Tuesday, December 22, 2015

Pumpkin Roll



















This recipe goes back many moons to when I first moved to Colorado and was the greenhouse manager for Fruehauf's in Boulder. Judy Smith was one of the floral designers I worked with and this is her recipe. Having no family in Colorado all my co-workers at Fruehauf's became our extended family. Judy lived up in Ward where she cooked us one Thanksgiving dinner solely on a wood cook stove!
This dessert has been made many a time for family holidays (boys would fight over the last piece) and gifts for our friends. Well worth the different steps the recipe calls for. You will not be disappointed!
















Ingredients for Cake Batter:

  • 3 eggs
  • 1 cup sugar 
  • 2/3 cup pumpkin
  • 1 teaspoon lemon juice
  • 3/4 cup flour
  • 1 teaspoon baking powder 
  • 2 teaspoons cinnamon
  • 1 teaspoon ginger
  • 1/2 teaspoon nutmeg
  • 1/4 teaspoon salt
















Grease a jelly roll pan generously with Crisco shortening and line the bottom with parchment paper and grease again.
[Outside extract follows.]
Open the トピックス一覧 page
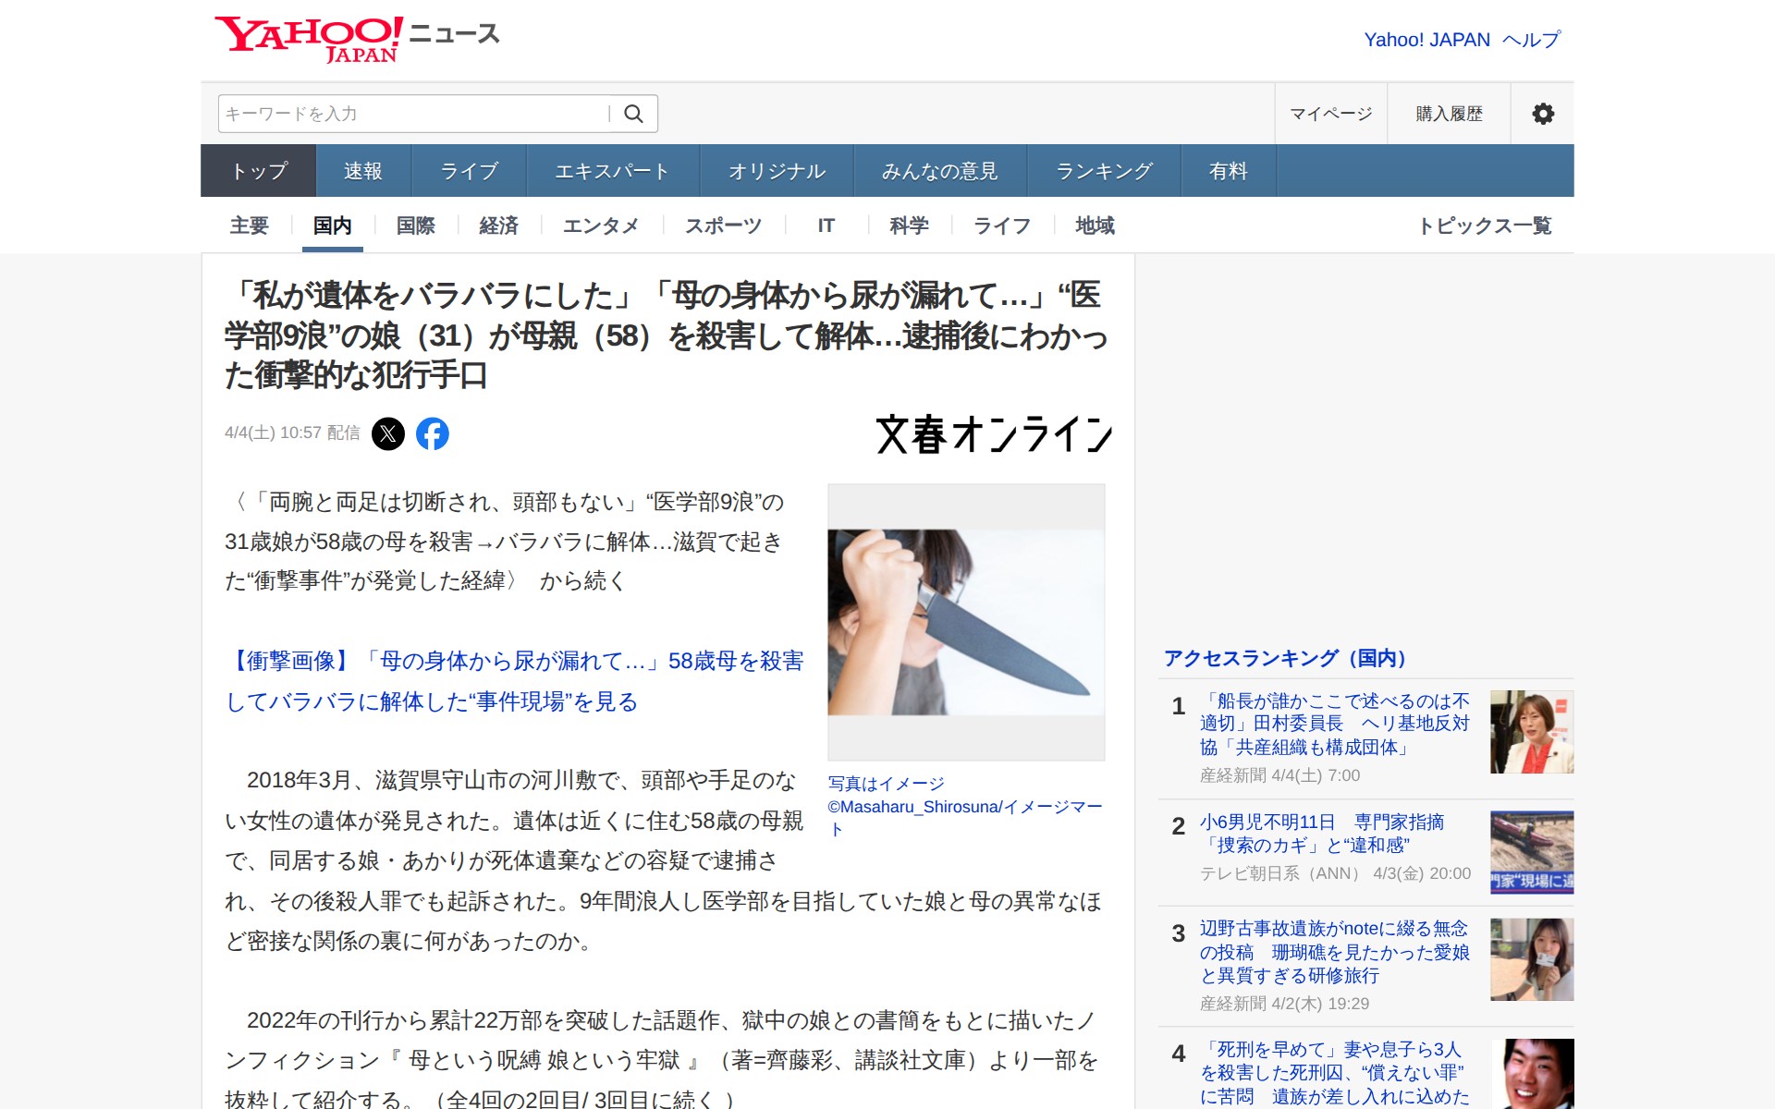The width and height of the screenshot is (1775, 1109). pos(1488,225)
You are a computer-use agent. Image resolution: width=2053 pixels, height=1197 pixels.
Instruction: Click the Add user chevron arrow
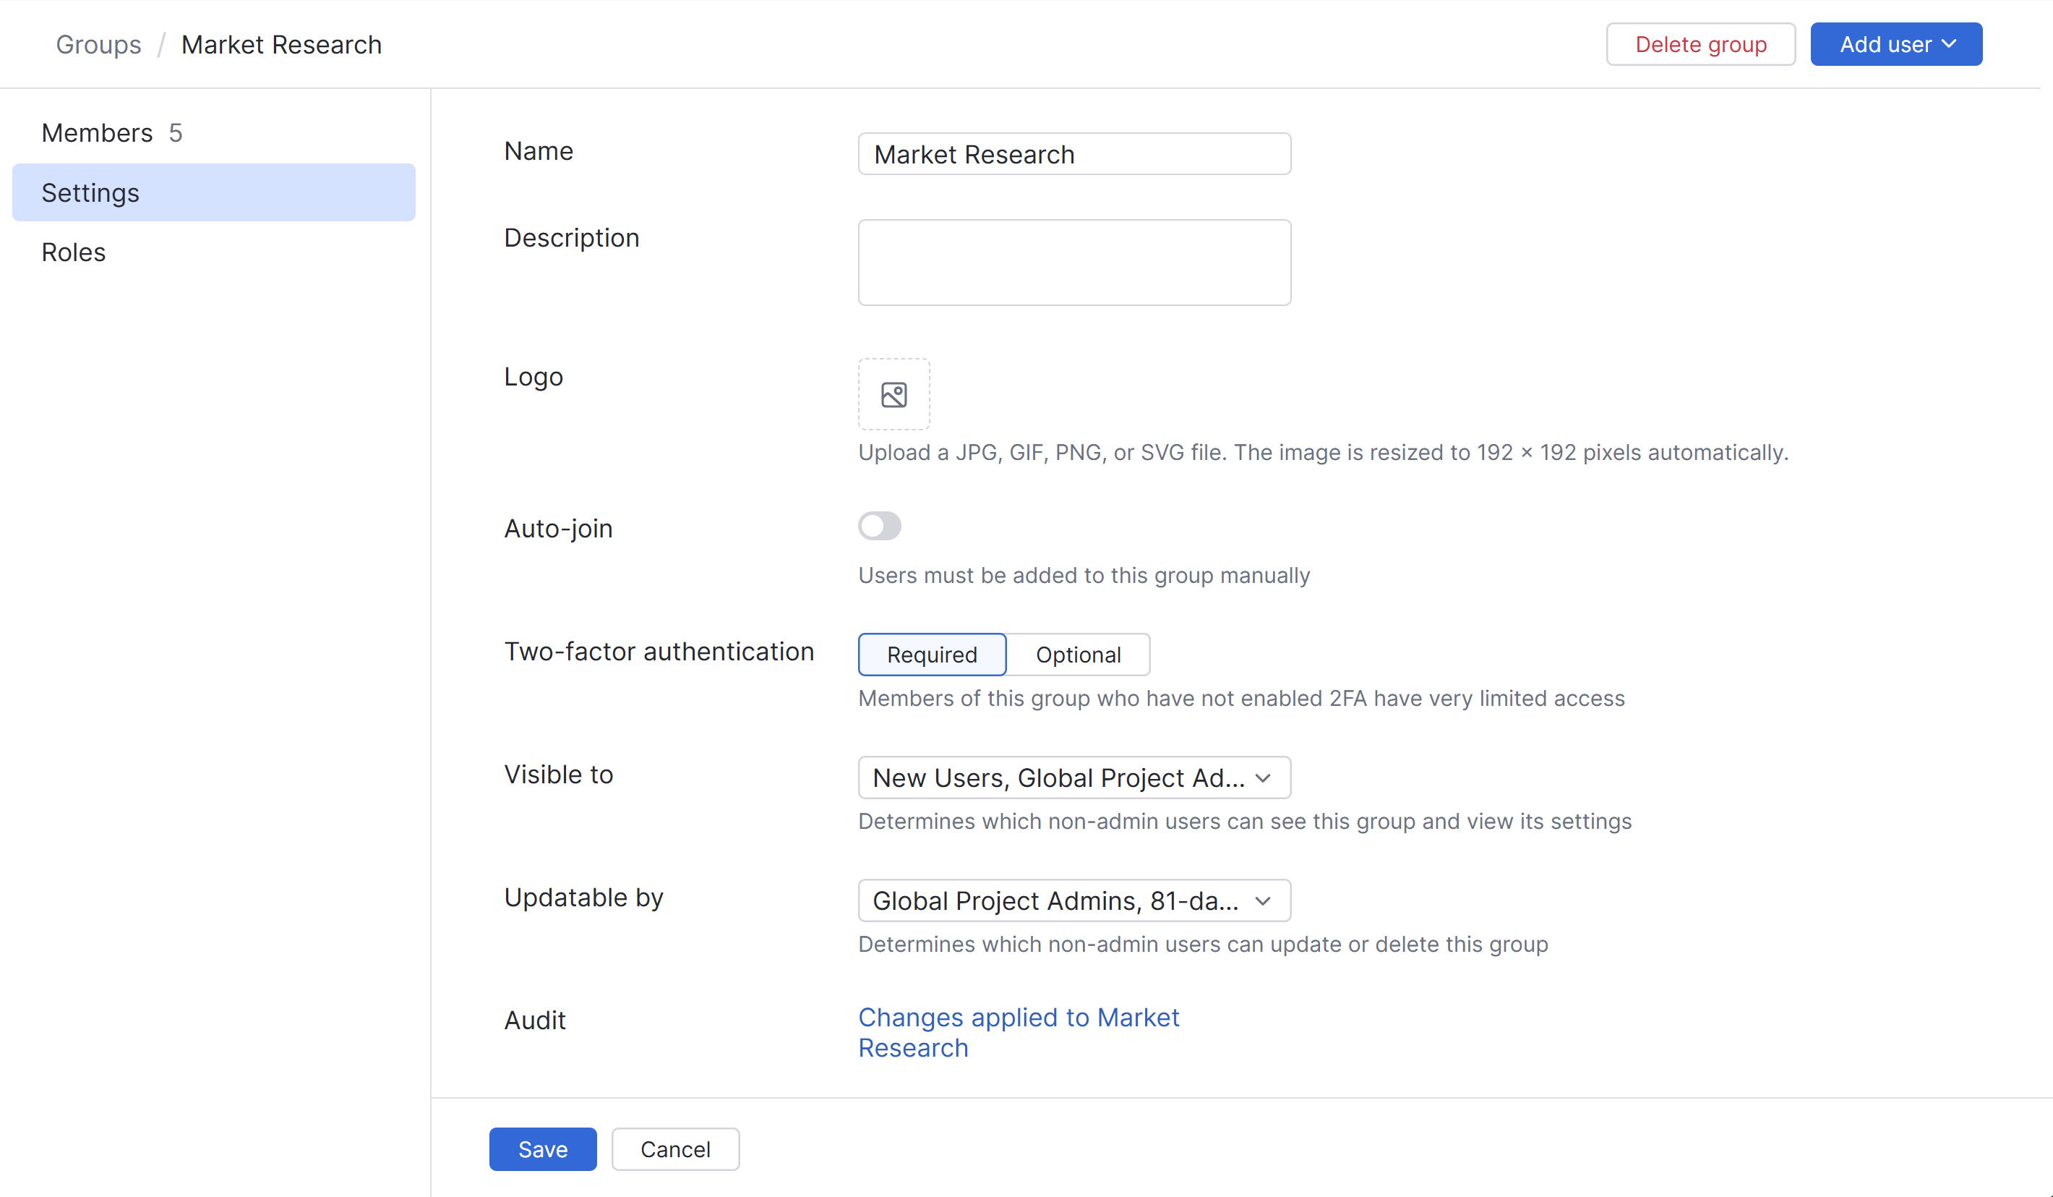click(1950, 44)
I buy my parchment paper in the bakery department of our local grocery store.

Cream eggs and sugar until fluffy. Fold in the pumpkin and lemon juice. Sift together the flour, spices, baking powder and salt. Add to the wet ingredients and mix till well combined.
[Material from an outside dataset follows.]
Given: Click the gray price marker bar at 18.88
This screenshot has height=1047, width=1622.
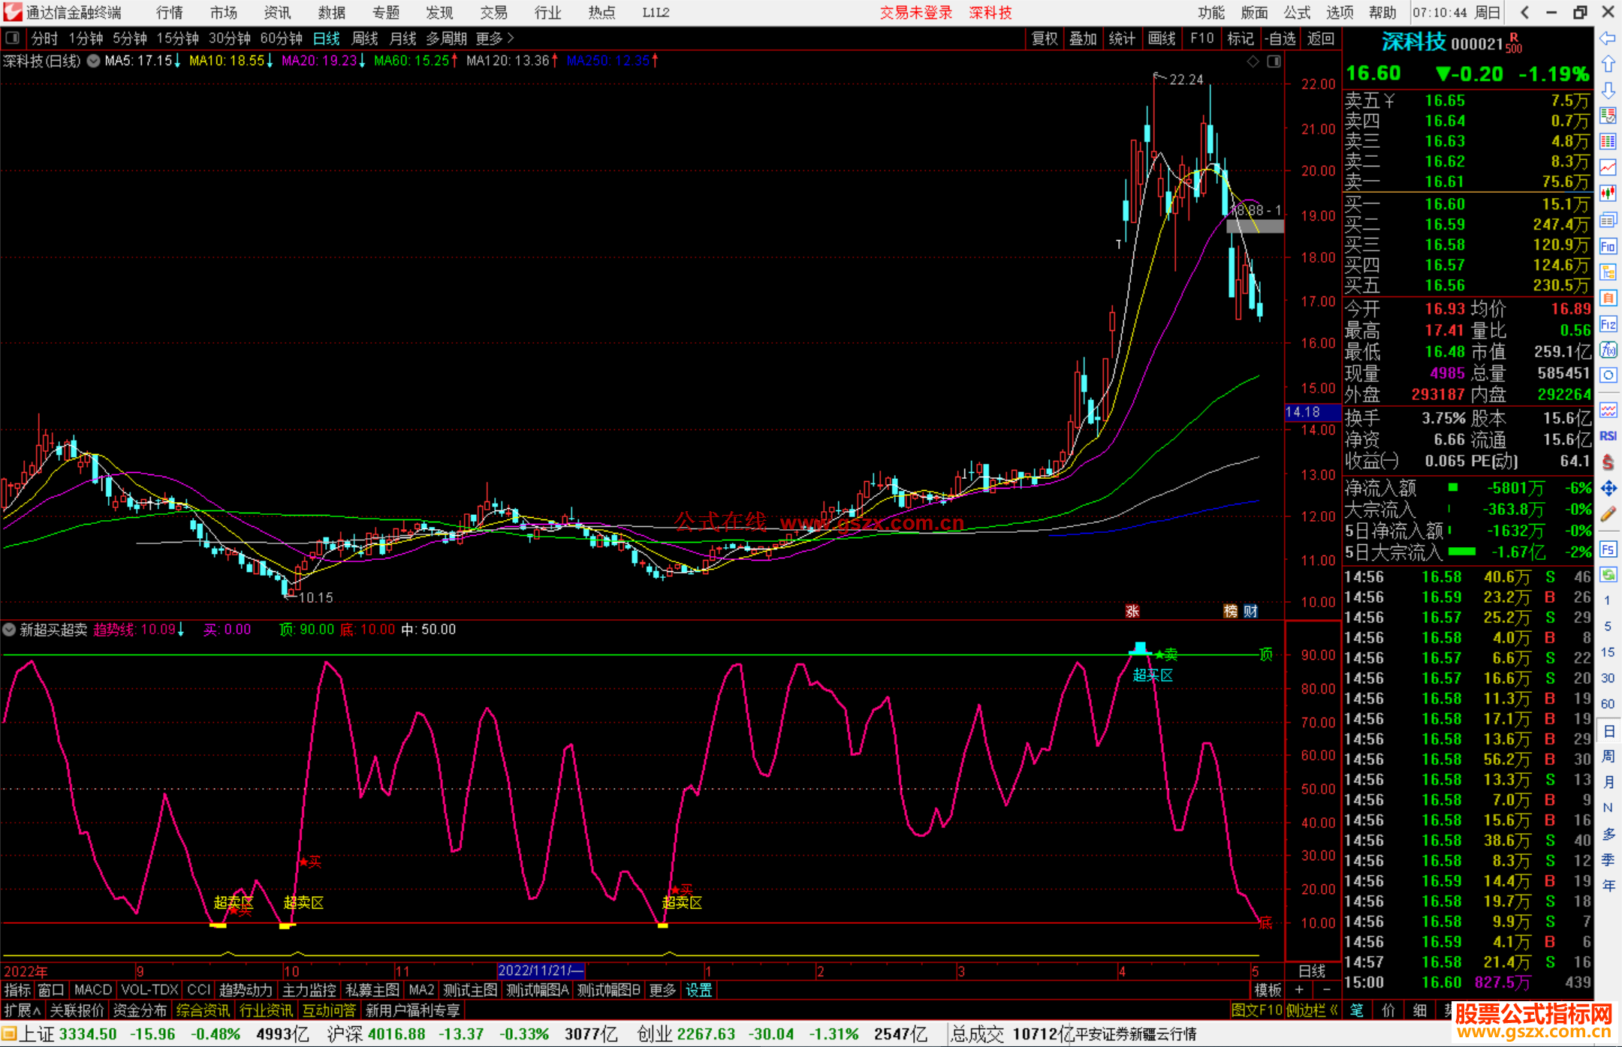Looking at the screenshot, I should click(x=1255, y=225).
Preheat the oven to 375-degrees. Pour the batter into the prepared pan and bake for 15 minute. Sift powdered sugar on a cotton dish towel, covering most of the surface of the towel.
Note: Try just using parchment paper (non-greased) on baking sheet with overlapping edges. Moisten the pan first; which allows parchement to hold in place better. Once cake is done; using the edges of parchment paper, carefully remove from the pan. Roll up in the parchment paper and follow the original instructions. Place a piece of waxed paper underneath before unrolling cake to fill. This allows for easy clean-up.
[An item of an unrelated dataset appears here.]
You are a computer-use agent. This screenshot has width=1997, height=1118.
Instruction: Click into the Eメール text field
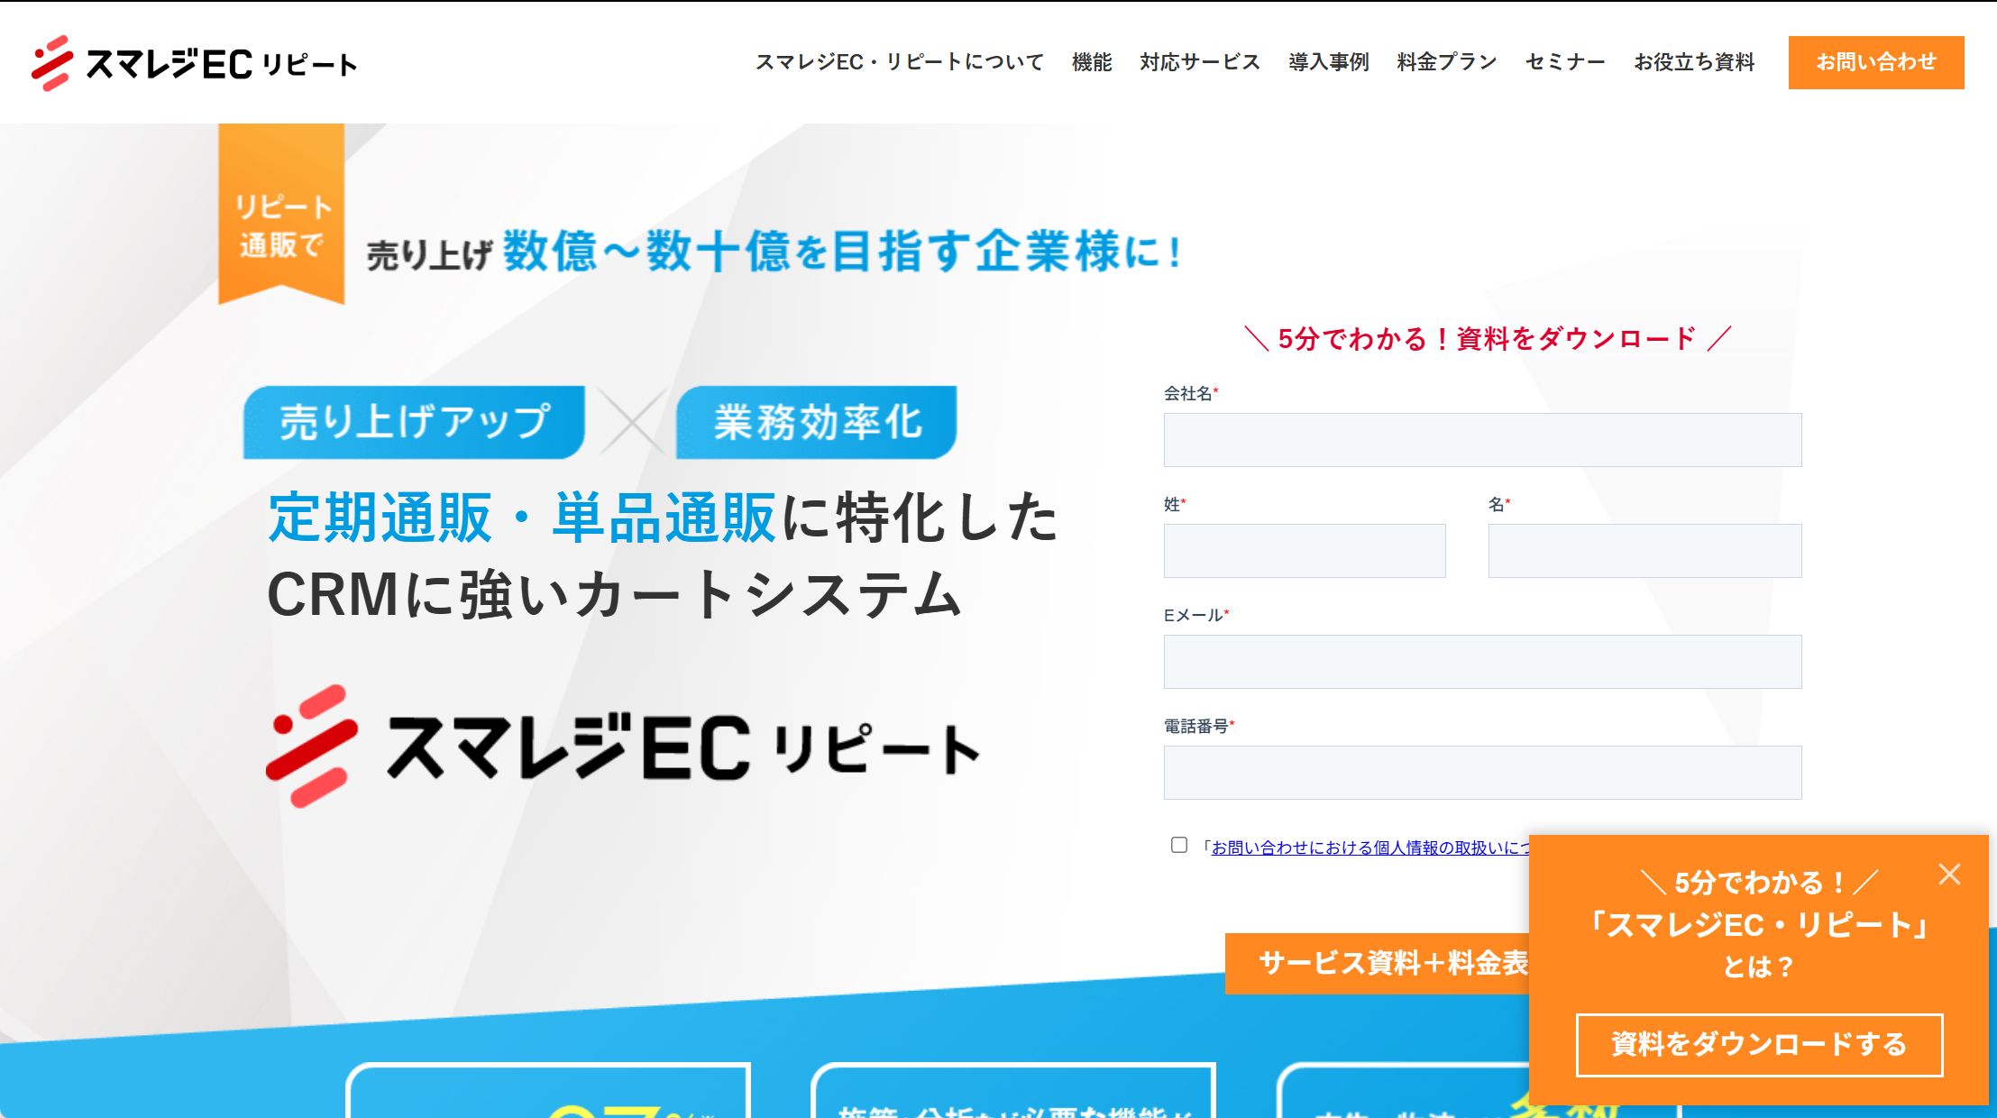(x=1482, y=662)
Carefully flip the cake; guiding with free hand, onto the prepared towel. Remove the parchment paper by peeling off slowly.  Roll up jelly-roll fashion inside the towel and place on a wire rack to cool.

Ingredients for Filling:

  • 1 cup powdered sugar, sifted
  • 8 ounces cream cheese, softened
  • 1/4 cup unsalted butter, softened
  • 1/4 teaspoon vanilla extract
Directions for Filling:
Cream all the ingredients with an electric mixture till light and fluffy. Cover and store in refrigerator until ready to use.

















When cake is completely cooled, carefully unroll and spread filling inside to an inch of the ends.
















Roll up the pumpkin roll and cover snuggly in foil.
Do not dismay if roll cracks some, as once it is cut, will become unnoticeable.
Store in refrigerator or has Freezer Stamp of Approval!